Work to be completed> Set down each record exactly as written.

─── Records

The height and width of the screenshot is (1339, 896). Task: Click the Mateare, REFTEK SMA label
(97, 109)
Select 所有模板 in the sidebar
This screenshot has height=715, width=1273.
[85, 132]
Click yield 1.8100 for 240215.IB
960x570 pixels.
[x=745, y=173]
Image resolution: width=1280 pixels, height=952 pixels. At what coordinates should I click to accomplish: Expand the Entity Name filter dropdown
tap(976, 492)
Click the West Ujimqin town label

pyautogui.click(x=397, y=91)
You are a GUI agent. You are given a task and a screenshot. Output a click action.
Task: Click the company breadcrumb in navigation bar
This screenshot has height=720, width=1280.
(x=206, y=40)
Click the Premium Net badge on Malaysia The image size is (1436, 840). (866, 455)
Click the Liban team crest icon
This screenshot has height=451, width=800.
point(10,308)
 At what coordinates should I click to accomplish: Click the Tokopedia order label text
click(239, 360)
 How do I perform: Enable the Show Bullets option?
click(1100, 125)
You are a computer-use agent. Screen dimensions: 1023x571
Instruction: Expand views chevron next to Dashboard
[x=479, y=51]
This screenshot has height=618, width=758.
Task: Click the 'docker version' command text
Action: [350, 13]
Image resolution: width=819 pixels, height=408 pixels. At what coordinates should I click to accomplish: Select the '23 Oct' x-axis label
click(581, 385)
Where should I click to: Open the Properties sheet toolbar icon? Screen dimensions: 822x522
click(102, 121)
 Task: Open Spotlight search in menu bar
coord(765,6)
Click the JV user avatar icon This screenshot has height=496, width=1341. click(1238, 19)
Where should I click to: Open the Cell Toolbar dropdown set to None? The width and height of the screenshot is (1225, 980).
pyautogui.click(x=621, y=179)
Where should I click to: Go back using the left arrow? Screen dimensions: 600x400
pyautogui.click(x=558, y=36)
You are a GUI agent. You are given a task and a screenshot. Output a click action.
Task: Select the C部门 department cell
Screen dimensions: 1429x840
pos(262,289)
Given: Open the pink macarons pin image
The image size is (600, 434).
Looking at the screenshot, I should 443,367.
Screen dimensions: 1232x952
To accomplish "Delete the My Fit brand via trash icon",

──────

Response box>
The height and width of the screenshot is (1339, 896). Task: Click the Mateare, REFTEK SMA label
(97, 109)
Select 所有模板 in the sidebar
This screenshot has height=715, width=1273.
[85, 132]
Click yield 1.8100 for 240215.IB
960x570 pixels.
[x=745, y=173]
Image resolution: width=1280 pixels, height=952 pixels. At what coordinates should I click to accomplish: Expand the Entity Name filter dropdown
tap(976, 492)
Click the West Ujimqin town label

pyautogui.click(x=397, y=91)
You are a GUI agent. You are given a task and a screenshot. Output a click action.
Task: Click the company breadcrumb in navigation bar
This screenshot has height=720, width=1280.
(x=206, y=40)
Click the Premium Net badge on Malaysia The image size is (1436, 840). (866, 455)
Click the Liban team crest icon
This screenshot has height=451, width=800.
point(10,308)
 At what coordinates should I click to accomplish: Click the Tokopedia order label text
click(239, 360)
 How do I perform: Enable the Show Bullets option?
click(1100, 125)
You are a computer-use agent. Screen dimensions: 1023x571
Instruction: Expand views chevron next to Dashboard
[x=479, y=51]
This screenshot has height=618, width=758.
Task: Click the 'docker version' command text
Action: [350, 13]
Image resolution: width=819 pixels, height=408 pixels. At what coordinates should I click to accomplish: Select the '23 Oct' x-axis label
click(581, 385)
Where should I click to: Open the Properties sheet toolbar icon? Screen dimensions: 822x522
click(102, 121)
 Task: Open Spotlight search in menu bar
coord(765,6)
Click the JV user avatar icon This screenshot has height=496, width=1341. click(1238, 19)
Where should I click to: Open the Cell Toolbar dropdown set to None? The width and height of the screenshot is (1225, 980).
pyautogui.click(x=621, y=179)
Where should I click to: Go back using the left arrow? Screen dimensions: 600x400
pyautogui.click(x=558, y=36)
You are a GUI agent. You are given a task and a screenshot. Output a click action.
Task: Select the C部门 department cell
Screen dimensions: 1429x840
pos(262,289)
Given: Open the pink macarons pin image
The image size is (600, 434).
Looking at the screenshot, I should 443,367.
Screen dimensions: 1232x952
To accomplish "Delete the My Fit brand via trash icon",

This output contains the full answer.